> Input for this task

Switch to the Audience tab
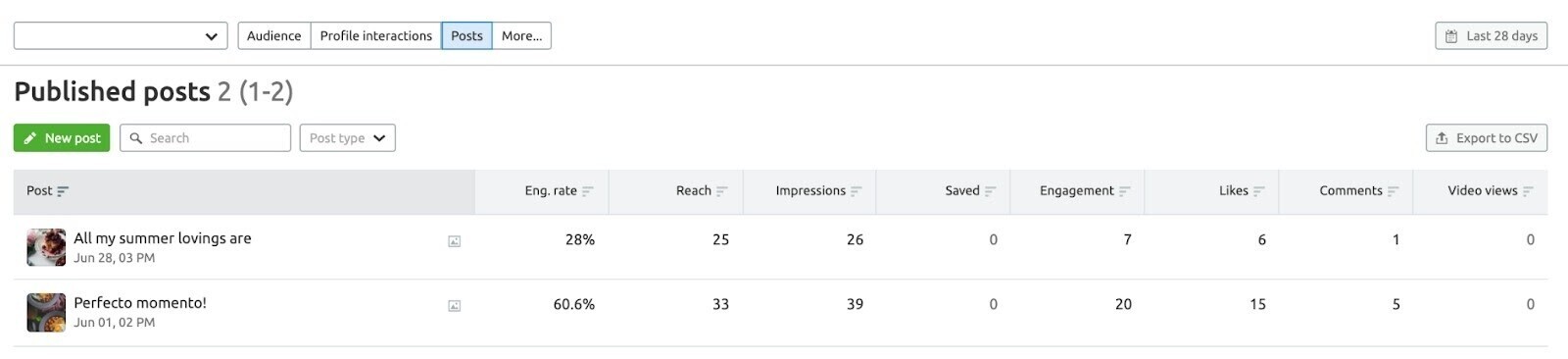coord(274,36)
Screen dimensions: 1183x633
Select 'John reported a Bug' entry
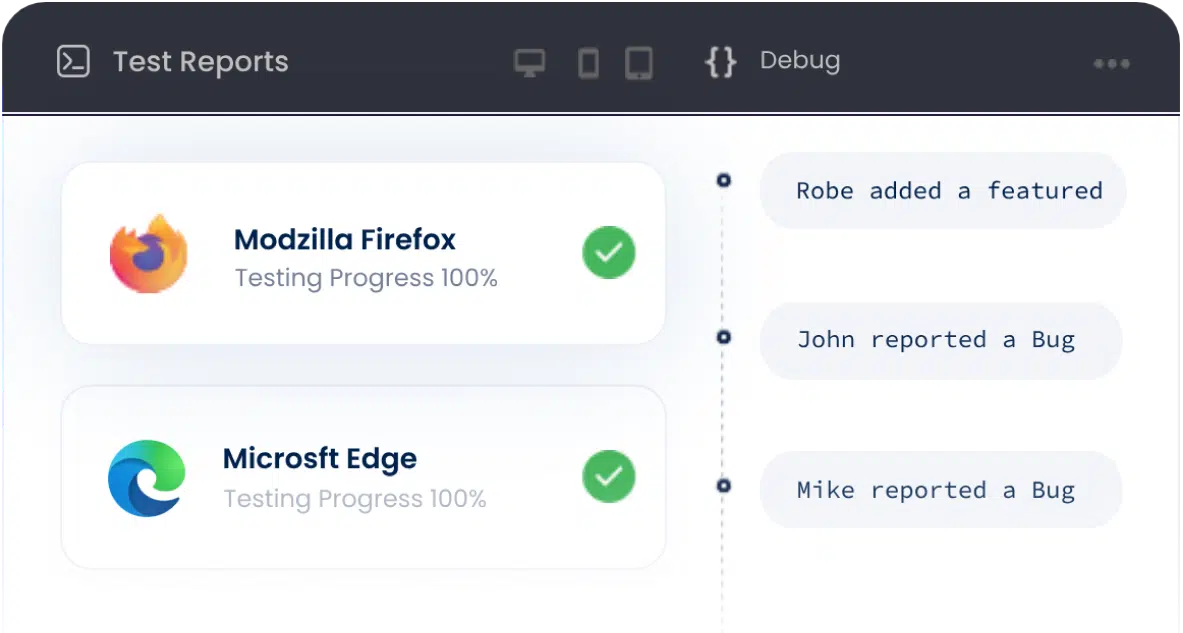coord(941,340)
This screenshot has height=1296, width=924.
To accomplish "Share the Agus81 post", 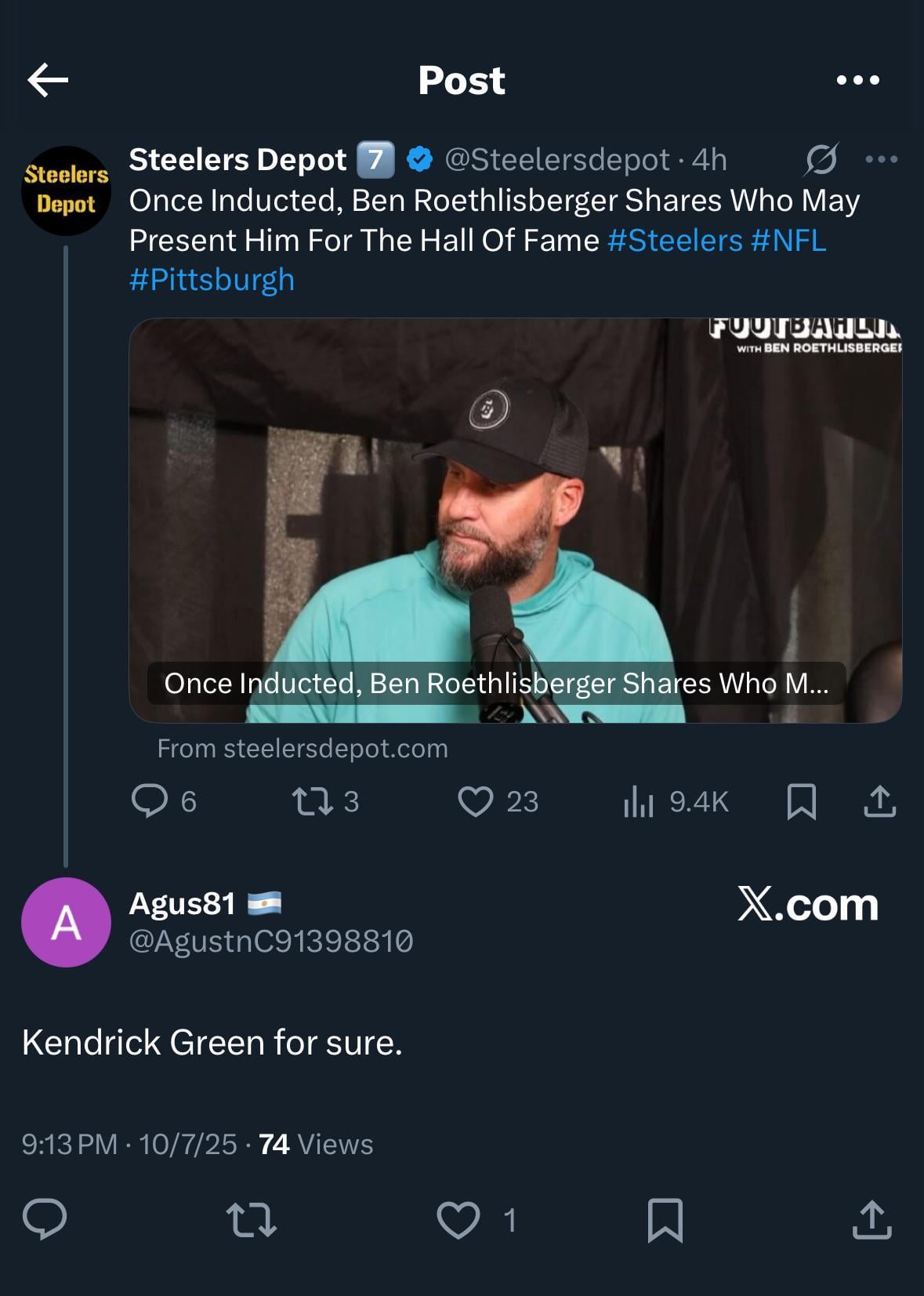I will click(872, 1220).
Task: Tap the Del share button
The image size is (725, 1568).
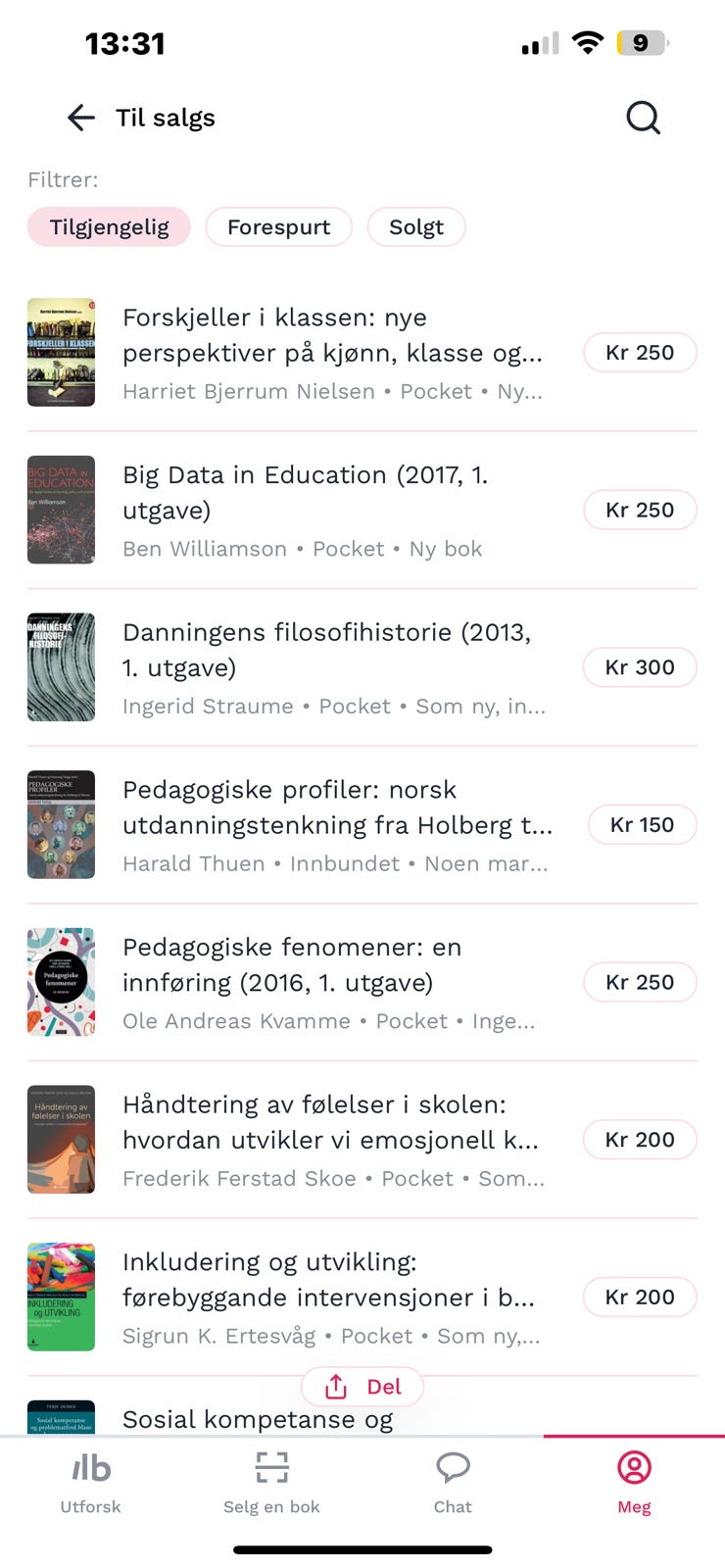Action: pyautogui.click(x=362, y=1387)
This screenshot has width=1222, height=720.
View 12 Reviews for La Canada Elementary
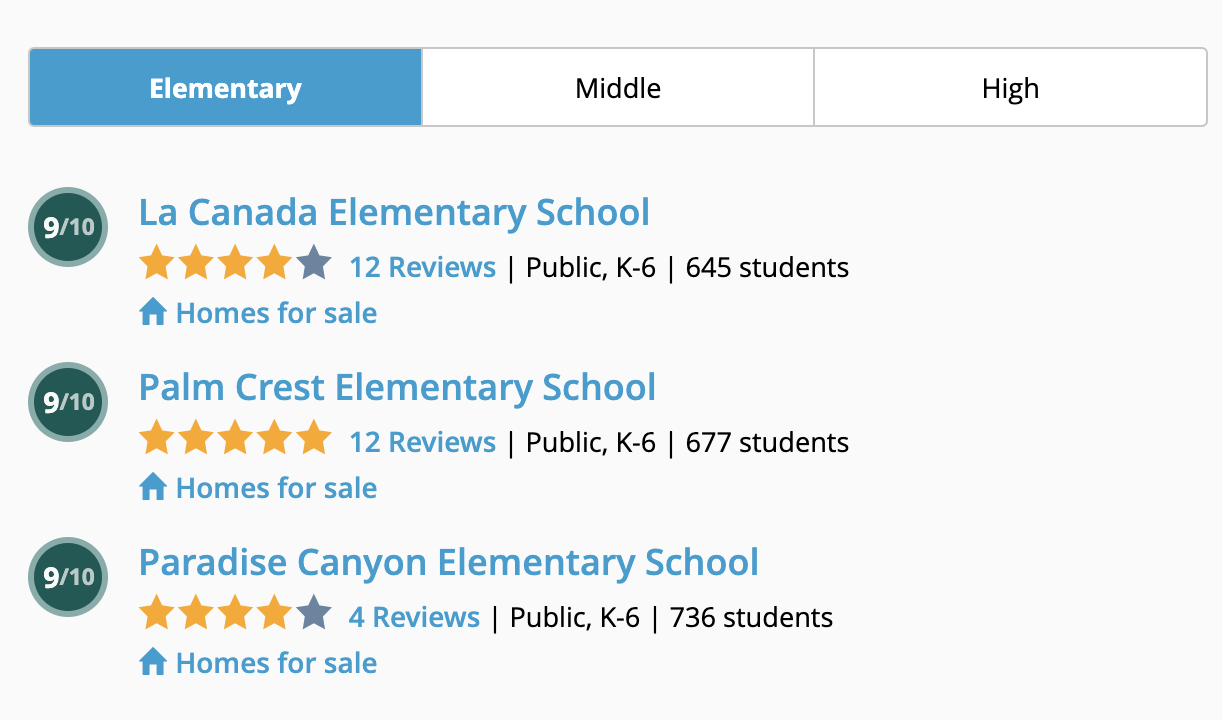[x=422, y=267]
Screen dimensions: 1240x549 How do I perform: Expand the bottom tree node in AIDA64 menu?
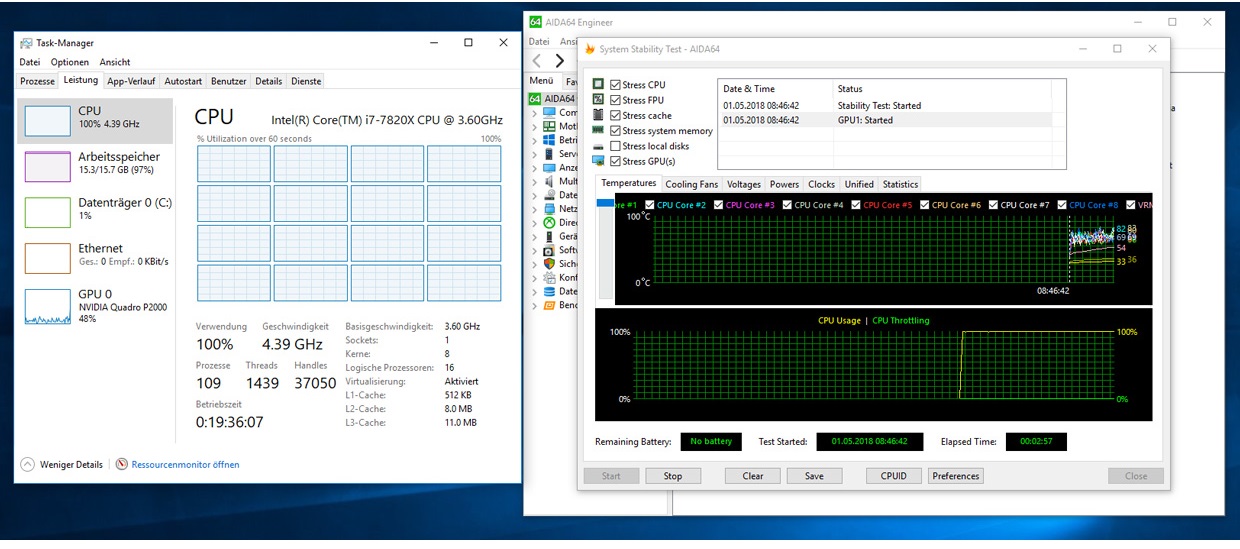(534, 305)
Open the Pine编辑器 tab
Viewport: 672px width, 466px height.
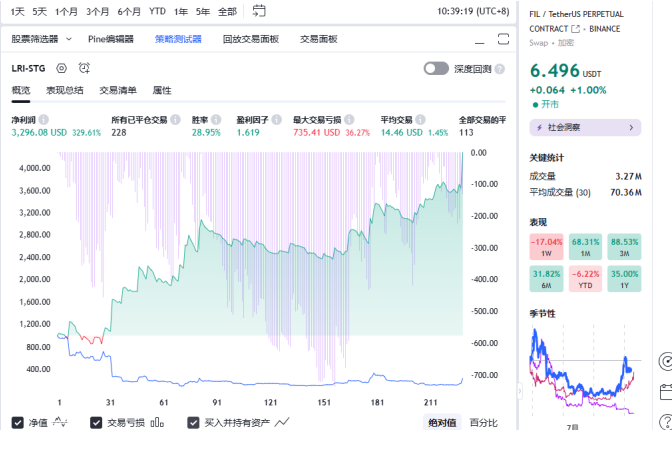click(x=110, y=39)
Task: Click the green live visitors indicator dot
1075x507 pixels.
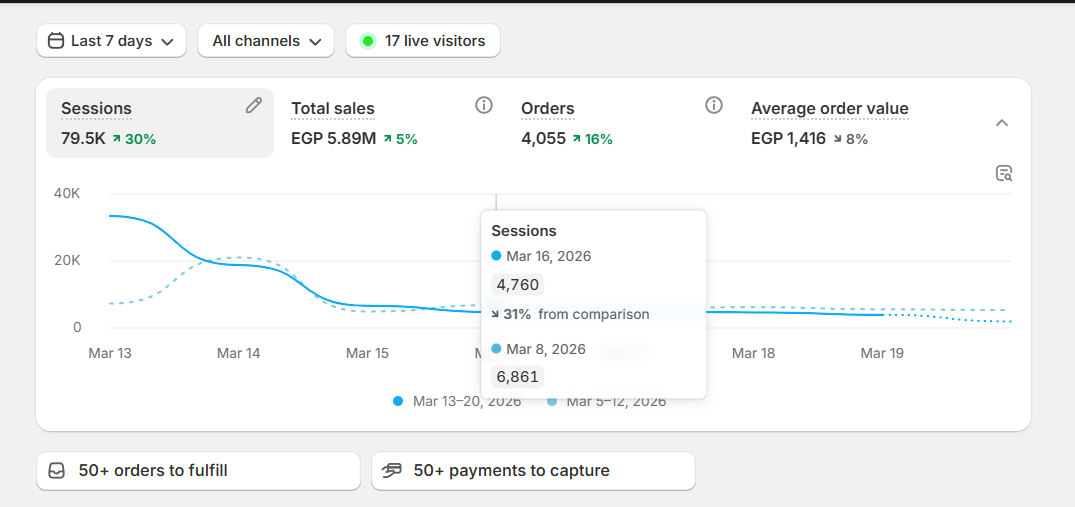Action: pos(367,41)
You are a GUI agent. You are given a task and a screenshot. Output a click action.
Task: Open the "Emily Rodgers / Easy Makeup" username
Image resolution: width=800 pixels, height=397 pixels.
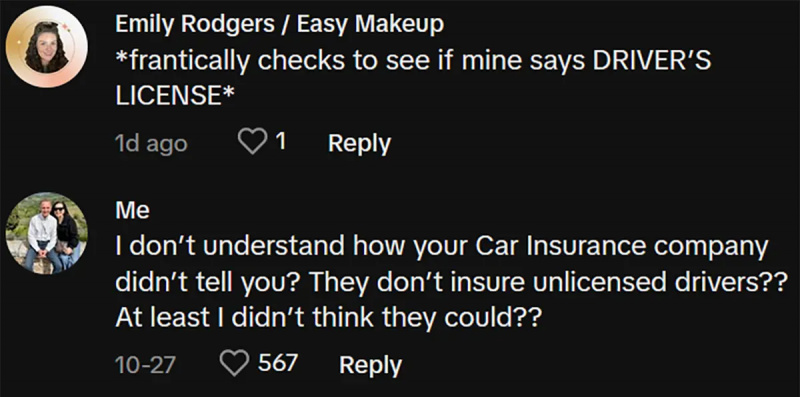[279, 24]
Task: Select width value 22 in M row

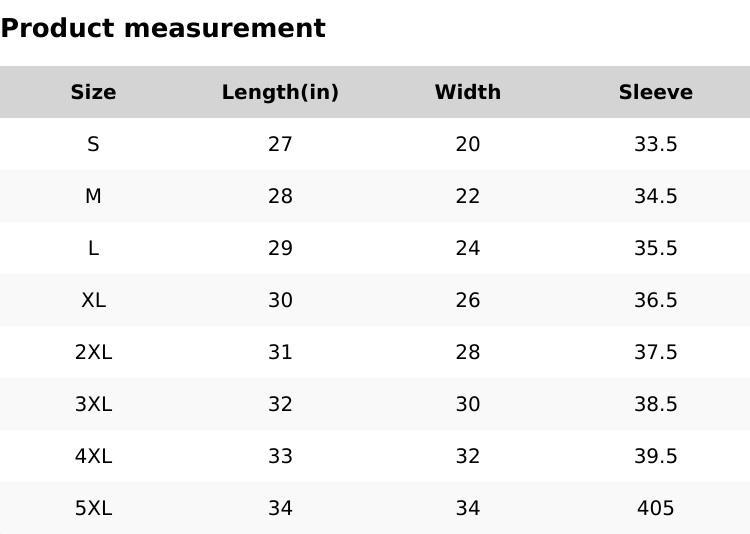Action: coord(467,196)
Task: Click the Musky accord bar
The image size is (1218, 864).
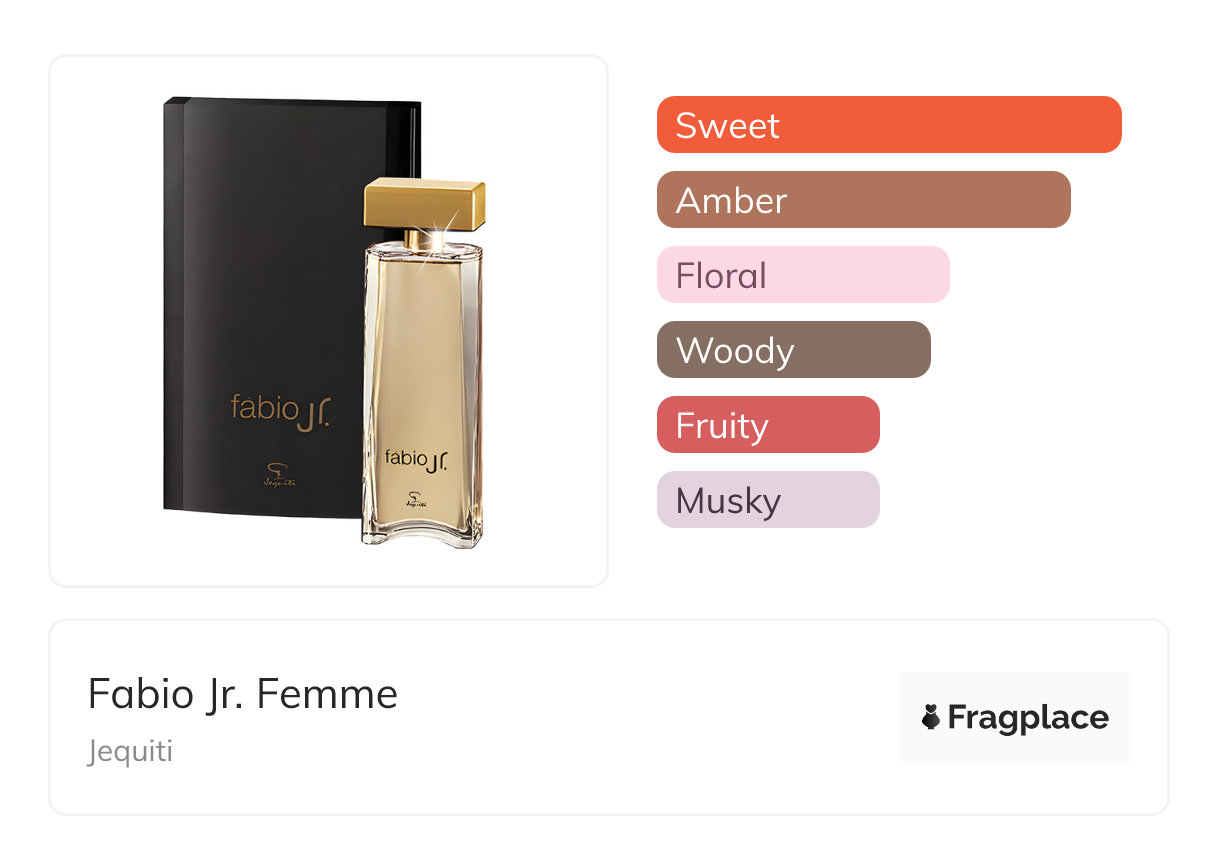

> Task brief
Nothing but the lines from the one that contains "Task: Open the" through the last line of the material should be written out, exactly. Omit pictures.

> Answer to the exercise
Task: Open the "Emily Rodgers / Easy Makeup" username
Image resolution: width=800 pixels, height=397 pixels.
[279, 24]
Task: Select width value 22 in M row

Action: coord(467,196)
Task: Click the Musky accord bar
The image size is (1218, 864).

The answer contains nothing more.